健康スマイル2月号で「大豆は偉い!」というお話をいたしました。今月号では、「魚は偉い!」という
お話を致します。
皆さまご存知のとおり、日本人は世界的な長寿の国となっています。
その要因は、様々ですが、日本人の食生活にもその秘密が隠されているようです。
健康に良い食生活としての「ま・ご・わ・や・さ・し・い」は、食品研究家で医学博士の吉村裕之先生が提唱された食材ですが、
「ま」は、大豆をはじめとする豆類
「ご」は、ごま
「わ」は、わかめをはじめとする海藻類
「や」は、野菜類
「さ」は、魚類
「し」は、しいたけなどのキノコ類
「い」は、いも類
ということです。
これらは、日本人が慣れ親しんでいる「和食」の食材そのものです。
今回は、この中でも魚類についてお話します。
魚類といえば、もう皆さんは「DHA」や「EPA」のことをよくご存知だと思います。
しかし、この「DHA」や「EPA」も最近になって改めて見直されてきています。
一昔前には、「魚を食べると頭がよくなる」とうわさされたこともありましたが、それは間違いです。
魚を食べても決して知能指数が高くなるわけではありません。
それでは、「DHA」や「EPA」の何が注目されているのでしょうか?
ひとつは、「DHA」と「認知症改善効果」との関係です。
大手水産会社のマルハニチロホールディングスと島根大学医学部などとの共同臨床研究によれば、「DHA」を摂取することにより、加齢にともなう記憶や認知機能の低下を抑制する効果があることを発表しています。
また、京都大学のips研究所の研究では、アルツハイマー病患者の脳内では、Aβ(アミロイドベータ)と呼ばれるたんぱく質の「ゴミ」が過剰に蓄積することで、「細胞内ストレス」という有害な現象が起きて神経細胞が死滅し、記憶障害などを引き起こすことが知られていますが、細胞内にAβが蓄積した2人の細胞に低濃度のDHAを投与した場合、神経細胞の死滅が抑制されたことも確認されています。

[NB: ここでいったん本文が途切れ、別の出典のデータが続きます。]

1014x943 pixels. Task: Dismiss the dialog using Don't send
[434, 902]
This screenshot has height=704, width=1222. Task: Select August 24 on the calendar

次に「DHA」や「EPA」と「心臓病」との関係です。
同じ日本人であっても魚をよく食べている人ほど「心臓病」で死亡する割合が低くなっていることも知られています。さらに、血中中性脂肪値の低下作用や悪玉コレステロールのLDLコレステロールの質を改善し、善玉コレステロールのHDLコレステロールを増加させる作用などから、これらの成分を含んだ医薬品が本年1月から医療用医薬品としても販売されるようになりました。(商品名:ロトリガ)
このように、「お肉のアブラ」と違って「魚のアブラ」は、健康に良い働きをする「アブラ」ですので、ぜひ積極的に摂取したいものですね。